Глава 29. 1 марта
Гарри видел смерть раньше.
Ребенком, подростком, наконец, аврором, смерть была для него каждодневной реальностью. За годы в аврорате погибло несколько его коллег. Каждый раз было тяжело, но он научился отделять свою профессиональную жизнь от личной настолько, что мог принять их смерти как неизбежное и двигаться дальше.

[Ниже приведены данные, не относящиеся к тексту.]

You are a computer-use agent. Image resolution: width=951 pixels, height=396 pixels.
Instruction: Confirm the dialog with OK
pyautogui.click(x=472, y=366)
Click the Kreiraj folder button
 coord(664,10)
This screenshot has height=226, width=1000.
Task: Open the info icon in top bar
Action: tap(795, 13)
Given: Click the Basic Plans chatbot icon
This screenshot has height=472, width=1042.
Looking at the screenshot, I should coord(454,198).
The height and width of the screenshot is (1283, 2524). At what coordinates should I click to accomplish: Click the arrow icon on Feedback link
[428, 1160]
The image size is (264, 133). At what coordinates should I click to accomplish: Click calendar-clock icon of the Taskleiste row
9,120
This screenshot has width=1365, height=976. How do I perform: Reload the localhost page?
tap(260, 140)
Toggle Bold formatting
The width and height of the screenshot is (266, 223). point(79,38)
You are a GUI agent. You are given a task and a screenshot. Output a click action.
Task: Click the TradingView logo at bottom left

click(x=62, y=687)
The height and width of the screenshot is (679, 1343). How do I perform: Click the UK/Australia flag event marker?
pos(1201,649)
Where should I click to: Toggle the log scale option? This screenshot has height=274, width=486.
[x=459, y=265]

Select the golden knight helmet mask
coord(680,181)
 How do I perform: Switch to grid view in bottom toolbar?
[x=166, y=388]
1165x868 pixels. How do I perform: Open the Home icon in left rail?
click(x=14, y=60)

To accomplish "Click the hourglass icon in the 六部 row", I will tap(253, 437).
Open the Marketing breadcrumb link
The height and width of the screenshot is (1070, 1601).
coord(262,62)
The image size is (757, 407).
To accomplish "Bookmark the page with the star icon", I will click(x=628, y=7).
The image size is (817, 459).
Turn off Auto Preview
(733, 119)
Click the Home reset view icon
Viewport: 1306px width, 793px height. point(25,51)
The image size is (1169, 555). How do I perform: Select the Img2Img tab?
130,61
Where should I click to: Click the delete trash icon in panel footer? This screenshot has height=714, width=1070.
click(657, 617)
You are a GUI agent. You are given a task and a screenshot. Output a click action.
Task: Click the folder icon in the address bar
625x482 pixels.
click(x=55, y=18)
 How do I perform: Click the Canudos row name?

Он волновался, конечно, когда его собственные дети подросли и начали интересоваться его профессией, что однажды он попадет в ситуацию, когда личную жизнь нельзя будет так легко отделить от работы. Когда Тедди решил подать заявление в академию авроров, он беспокоился о его безопасности, о том, что он слишком юн и неопытен. Но он принял это решение и разрешил ему. Несколько лет спустя, когда Ал тоже объявил, что хочет стать аврором, он снова забеспокоился. Но он знал, что однажды в жизни детей настает минута, когда у тебя нет выбора, кроме как позволить им вырасти и самим принимать решения.
И вот на чем он был сконцентрирован последние годы – на защите своих детей.
И здесь был Рон, конечно, чтобы помочь ему следить за детьми, убедиться, что они защищены и не попадают в неприятности. Гарри никогда и не думал о возможности того, что Рон попадет в беду. В конце концов, Рон вместе с ним прошел почти каждую битву, что случалась в его жизни. Он не был тем, о ком следовало волноваться, потому что он сам мог о себе позаботиться.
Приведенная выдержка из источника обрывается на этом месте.